**Your instructions**: If the records include pictures, omit them and set down everything else verbatim.
++++
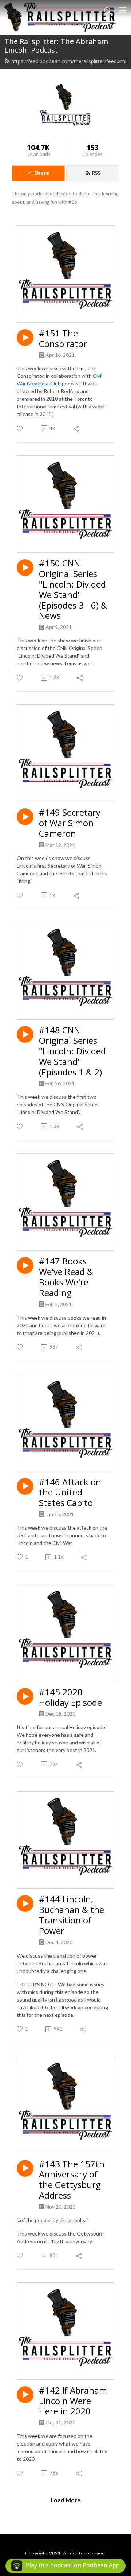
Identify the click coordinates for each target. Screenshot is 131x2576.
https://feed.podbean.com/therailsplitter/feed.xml (68, 61)
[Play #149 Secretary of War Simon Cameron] (25, 816)
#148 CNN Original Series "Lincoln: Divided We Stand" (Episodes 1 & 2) (72, 1051)
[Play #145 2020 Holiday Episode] (25, 1696)
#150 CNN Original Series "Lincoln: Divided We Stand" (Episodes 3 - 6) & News (73, 589)
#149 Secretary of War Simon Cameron (69, 823)
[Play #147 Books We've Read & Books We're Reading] (25, 1265)
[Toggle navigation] (122, 10)
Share (41, 172)
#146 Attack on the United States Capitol (70, 1492)
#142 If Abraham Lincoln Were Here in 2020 (73, 2400)
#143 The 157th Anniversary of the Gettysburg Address (71, 2180)
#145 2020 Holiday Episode (70, 1697)
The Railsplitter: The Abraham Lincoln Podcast (56, 45)
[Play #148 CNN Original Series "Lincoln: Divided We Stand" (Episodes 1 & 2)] (25, 1034)
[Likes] (20, 428)
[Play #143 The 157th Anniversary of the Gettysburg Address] (25, 2168)
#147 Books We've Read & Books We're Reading (66, 1277)
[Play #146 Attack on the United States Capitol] (25, 1486)
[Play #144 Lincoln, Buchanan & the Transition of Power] (25, 1903)
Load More (65, 2499)
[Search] (107, 10)
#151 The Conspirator (63, 338)
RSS (96, 172)
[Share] (76, 428)
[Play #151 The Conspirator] (25, 337)
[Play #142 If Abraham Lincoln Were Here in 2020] (25, 2394)
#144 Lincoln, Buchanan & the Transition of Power (71, 1915)
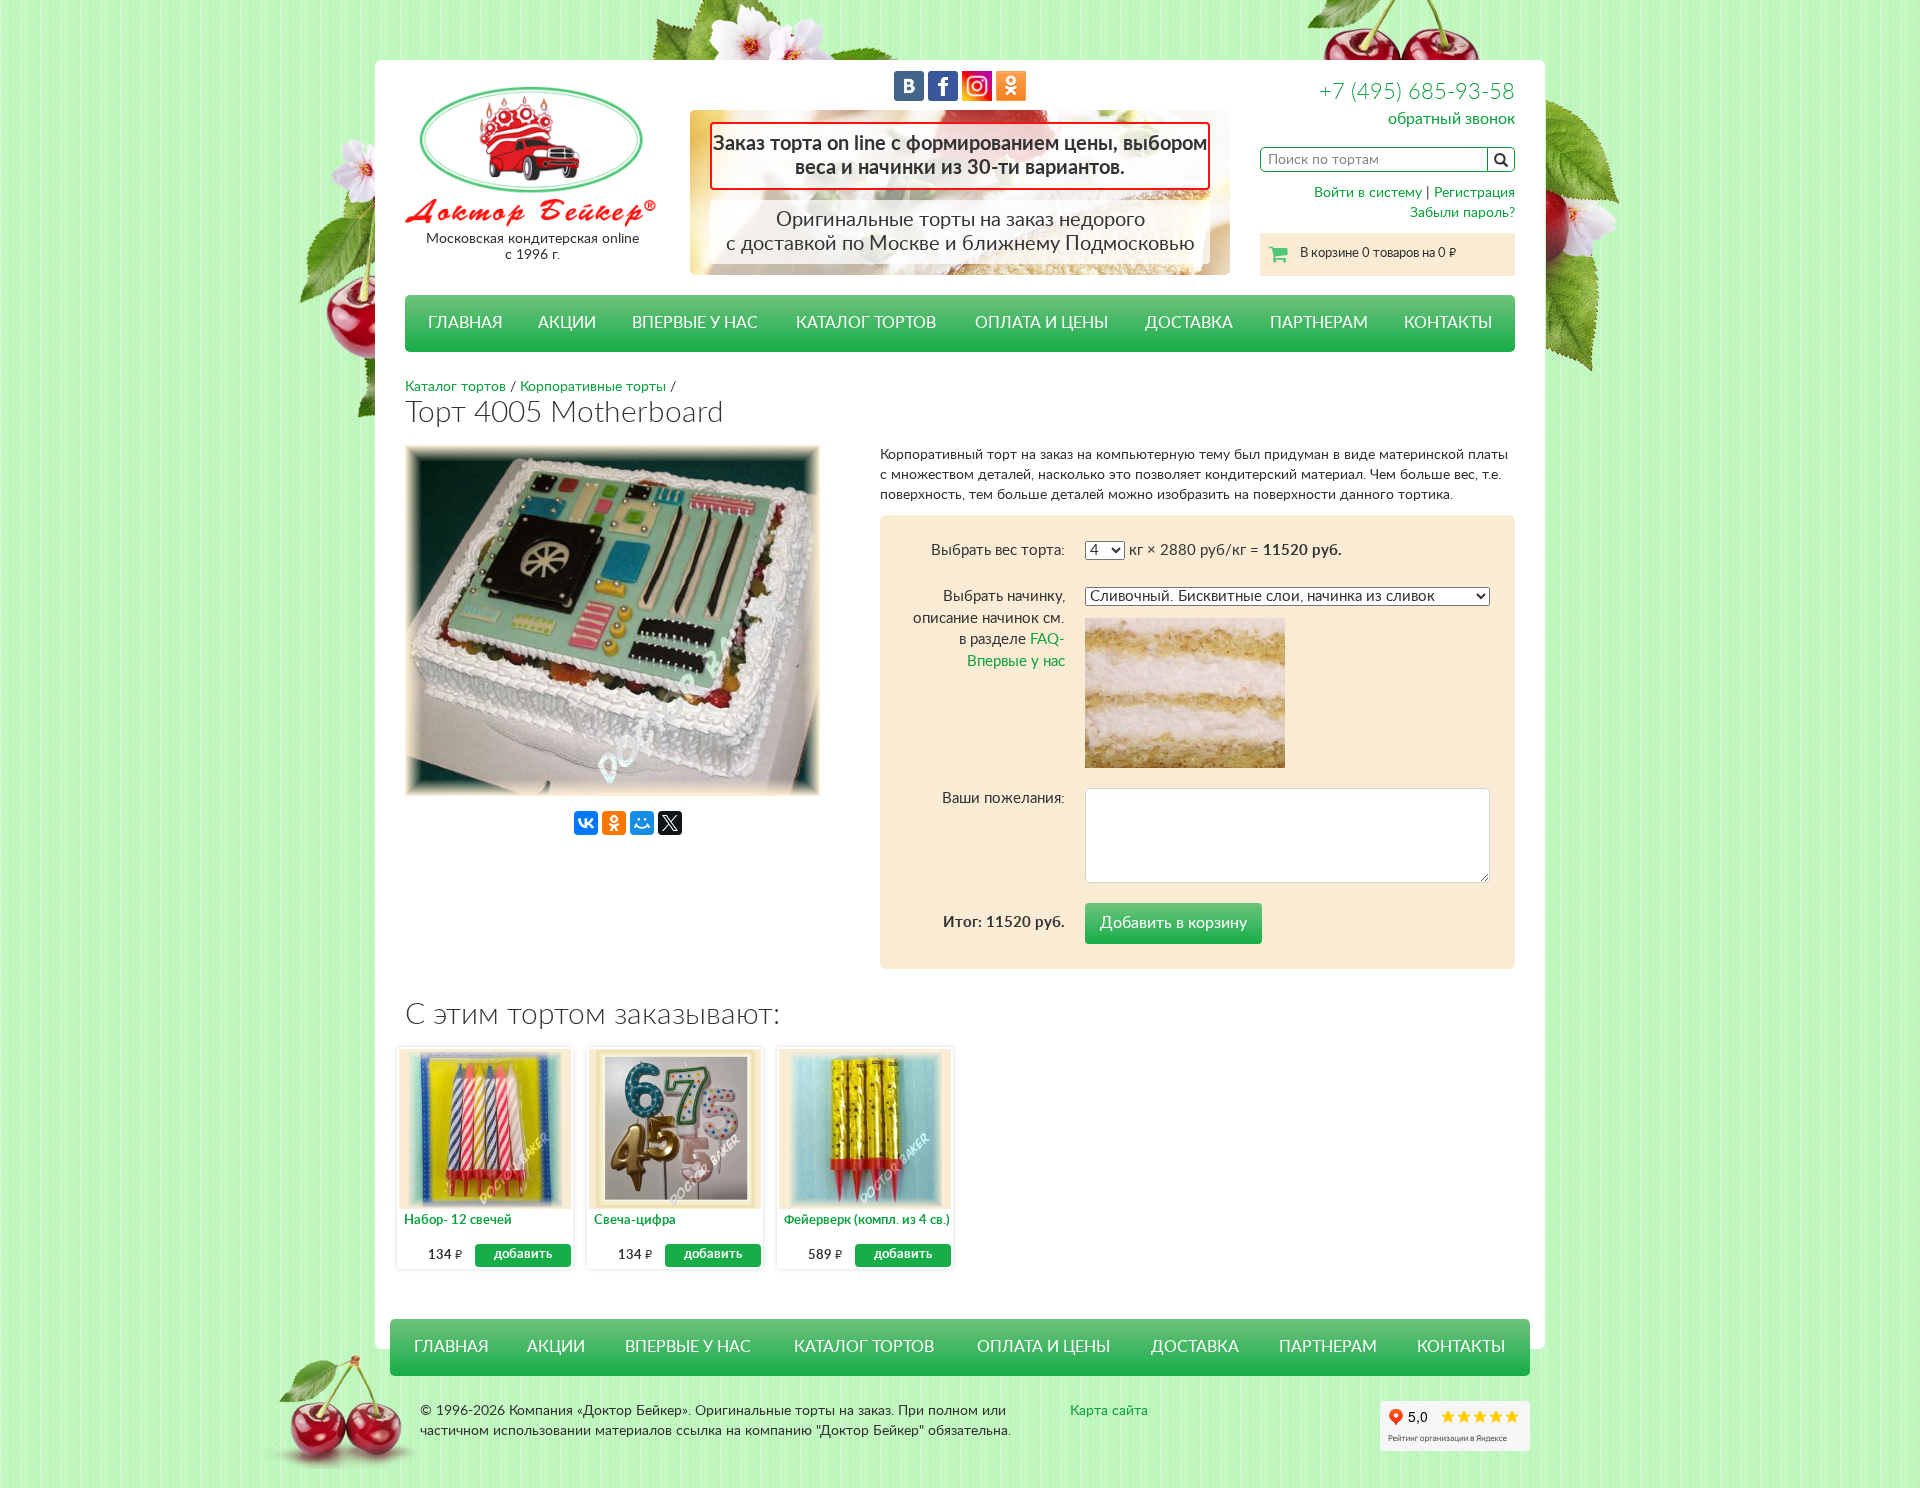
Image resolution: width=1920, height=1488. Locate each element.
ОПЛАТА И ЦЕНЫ (1041, 323)
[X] (670, 823)
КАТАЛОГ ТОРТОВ (864, 1347)
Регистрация (1474, 193)
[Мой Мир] (642, 823)
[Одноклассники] (614, 823)
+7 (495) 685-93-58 (1417, 92)
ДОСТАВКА (1189, 323)
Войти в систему (1368, 193)
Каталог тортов (455, 387)
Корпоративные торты (593, 387)
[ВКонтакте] (586, 823)
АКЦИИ (567, 323)
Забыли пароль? (1462, 213)
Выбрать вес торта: (998, 550)
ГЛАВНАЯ (465, 323)
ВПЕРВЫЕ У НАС (695, 323)
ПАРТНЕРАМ (1319, 323)
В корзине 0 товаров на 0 (1378, 253)
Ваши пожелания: (1003, 798)
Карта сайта (1109, 1411)
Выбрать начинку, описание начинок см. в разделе (989, 628)
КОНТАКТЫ (1448, 323)
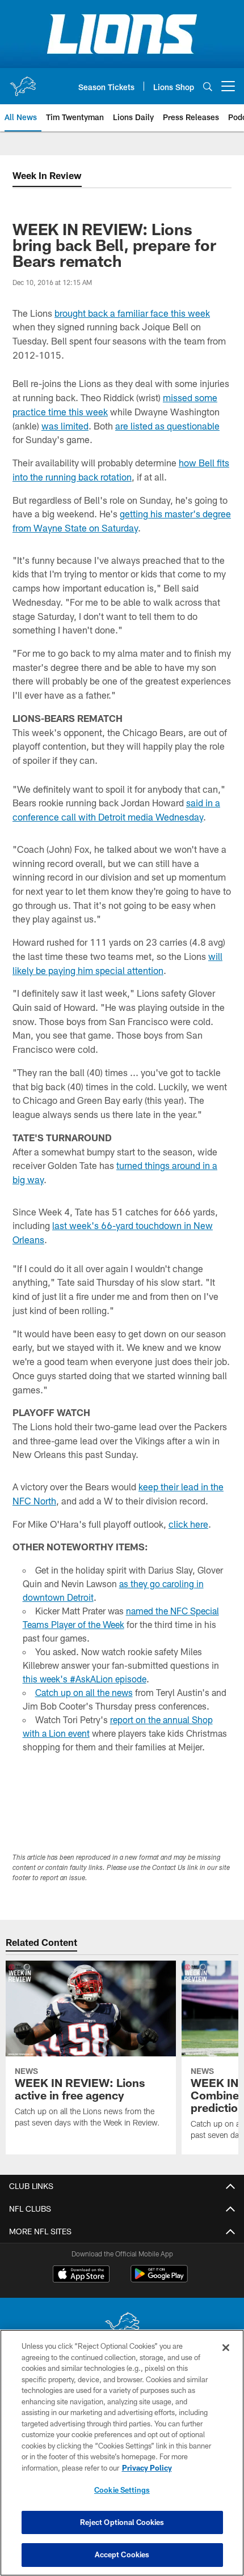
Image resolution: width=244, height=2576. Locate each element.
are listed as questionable (167, 425)
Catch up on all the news (84, 1692)
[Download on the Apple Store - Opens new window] (81, 2275)
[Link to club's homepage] (22, 82)
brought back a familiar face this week (132, 313)
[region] (122, 2453)
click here (188, 1524)
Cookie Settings (122, 2489)
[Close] (225, 2347)
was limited (65, 425)
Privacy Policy (147, 2467)
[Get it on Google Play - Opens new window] (159, 2279)
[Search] (207, 86)
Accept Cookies (122, 2554)
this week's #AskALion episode (84, 1678)
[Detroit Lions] (122, 2326)
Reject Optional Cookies (122, 2522)
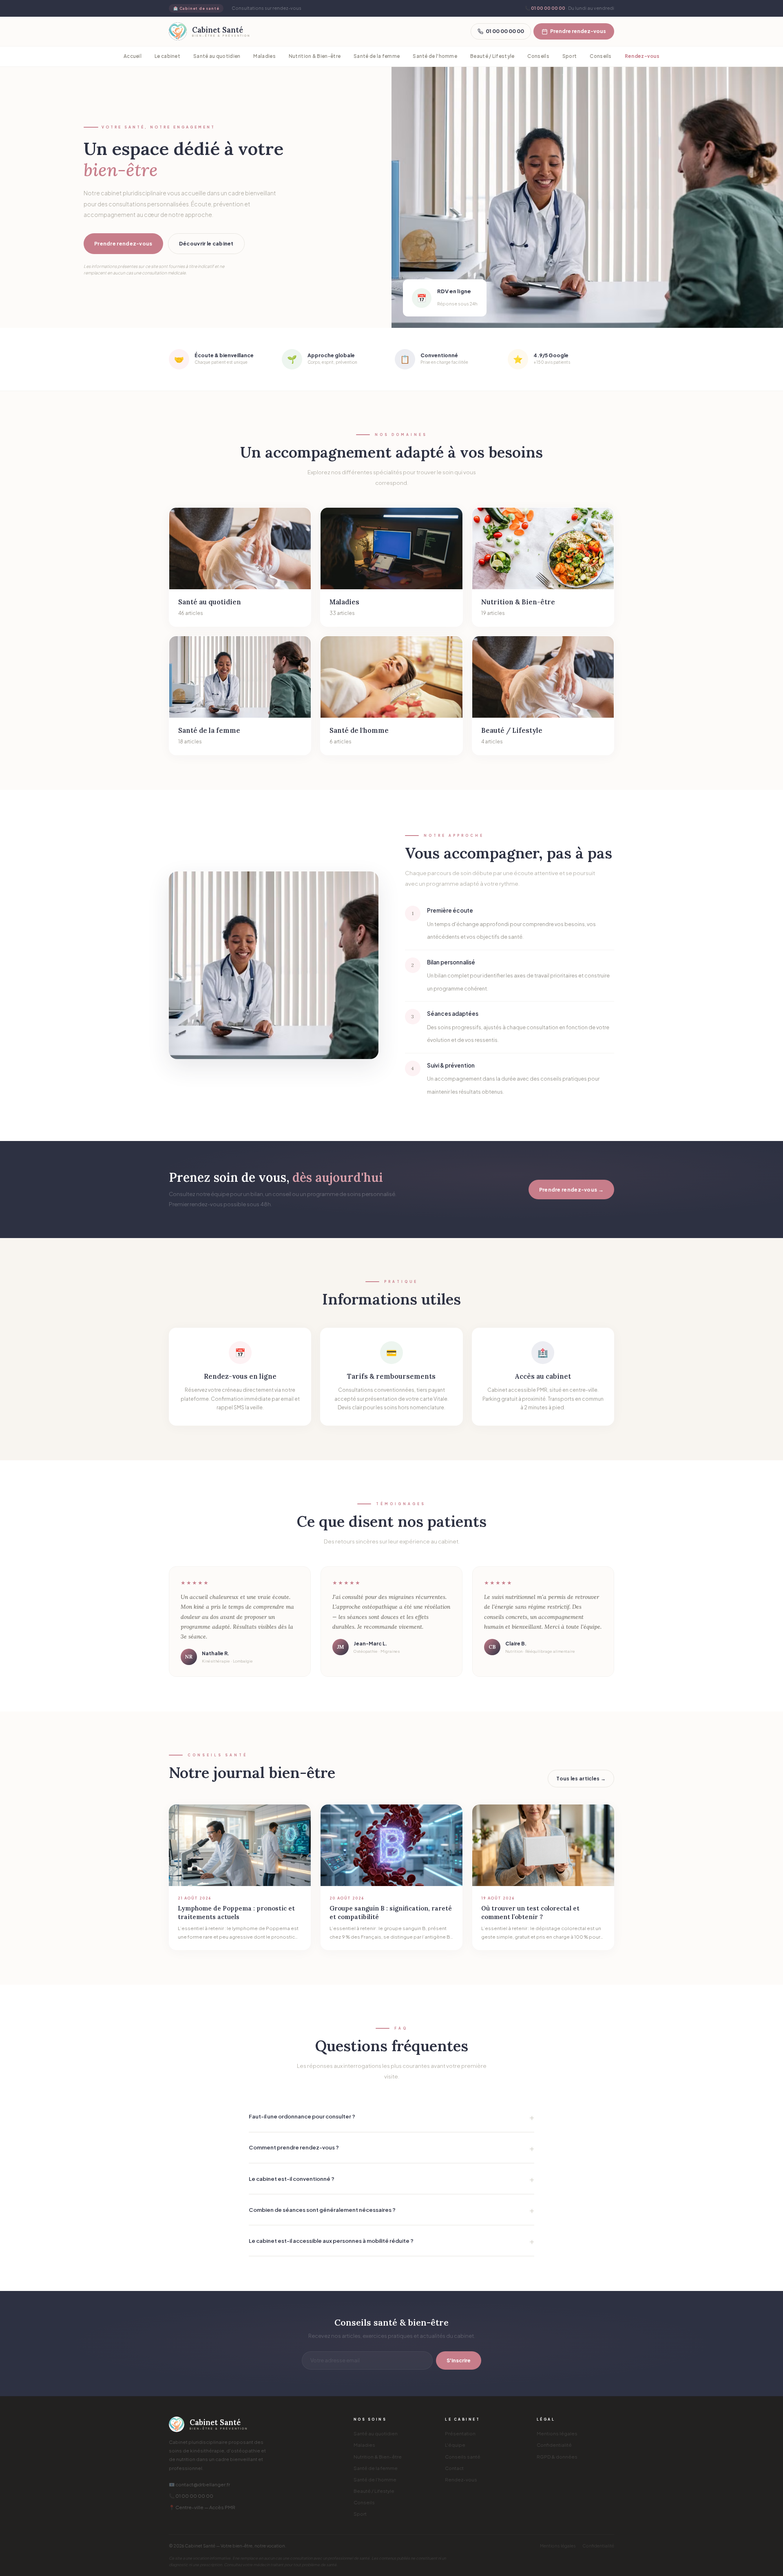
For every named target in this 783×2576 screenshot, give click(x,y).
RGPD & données (557, 2457)
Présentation (460, 2433)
++++
**Answer to this task**:
Identify the click coordinates for each target. Screenshot is 131x2576.
https://feed.podbean.com/therailsplitter/feed.xml (68, 61)
[Play #149 Secretary of War Simon Cameron] (25, 816)
#148 CNN Original Series "Lincoln: Divided We Stand" (Episodes 1 & 2) (72, 1051)
[Play #145 2020 Holiday Episode] (25, 1696)
#150 CNN Original Series "Lincoln: Divided We Stand" (Episodes 3 - 6) & News (73, 589)
#149 Secretary of War Simon Cameron (69, 823)
[Play #147 Books We've Read & Books We're Reading] (25, 1265)
[Toggle navigation] (122, 10)
Share (41, 172)
#146 Attack on the United States Capitol (70, 1492)
#142 If Abraham Lincoln Were Here in 2020 (73, 2400)
#143 The 157th Anniversary of the Gettysburg Address (71, 2180)
#145 2020 Holiday Episode (70, 1697)
The Railsplitter: The Abraham Lincoln Podcast (56, 45)
[Play #148 CNN Original Series "Lincoln: Divided We Stand" (Episodes 1 & 2)] (25, 1034)
[Likes] (20, 428)
[Play #143 The 157th Anniversary of the Gettysburg Address] (25, 2168)
#147 Books We've Read & Books We're Reading (66, 1277)
[Play #146 Attack on the United States Capitol] (25, 1486)
[Play #144 Lincoln, Buchanan & the Transition of Power] (25, 1903)
Load More (65, 2499)
[Search] (107, 10)
#151 The Conspirator (63, 338)
RSS (96, 172)
[Share] (76, 428)
[Play #151 The Conspirator] (25, 337)
[Play #142 If Abraham Lincoln Were Here in 2020] (25, 2394)
#144 Lincoln, Buchanan & the Transition of Power (71, 1915)
Image resolution: width=1920, height=1488. Locate each element.
ОПЛАТА И ЦЕНЫ (1041, 323)
[X] (670, 823)
КАТАЛОГ ТОРТОВ (864, 1347)
Регистрация (1474, 193)
[Мой Мир] (642, 823)
[Одноклассники] (614, 823)
+7 (495) 685-93-58 (1417, 92)
ДОСТАВКА (1189, 323)
Войти в систему (1368, 193)
Каталог тортов (455, 387)
Корпоративные торты (593, 387)
[ВКонтакте] (586, 823)
АКЦИИ (567, 323)
Забыли пароль? (1462, 213)
Выбрать вес торта: (998, 550)
ГЛАВНАЯ (465, 323)
ВПЕРВЫЕ У НАС (695, 323)
ПАРТНЕРАМ (1319, 323)
В корзине 0 товаров на 0 (1378, 253)
Ваши пожелания: (1003, 798)
Карта сайта (1109, 1411)
Выбрать начинку, описание начинок см. в разделе (989, 628)
КОНТАКТЫ (1448, 323)
Image resolution: width=244, height=2576. Locate each element.
are listed as questionable (167, 425)
Catch up on all the news (84, 1692)
[Download on the Apple Store - Opens new window] (81, 2275)
[Link to club's homepage] (22, 82)
brought back a familiar face this week (132, 313)
[region] (122, 2453)
click here (188, 1524)
Cookie Settings (122, 2489)
[Close] (225, 2347)
was limited (65, 425)
Privacy Policy (147, 2467)
[Get it on Google Play - Opens new window] (159, 2279)
[Search] (207, 86)
Accept Cookies (122, 2554)
this week's #AskALion episode (84, 1678)
[Detroit Lions] (122, 2326)
Reject Optional Cookies (122, 2522)
For every named target in this 783×2576 screenshot, give click(x,y).
RGPD & données (557, 2457)
Présentation (460, 2433)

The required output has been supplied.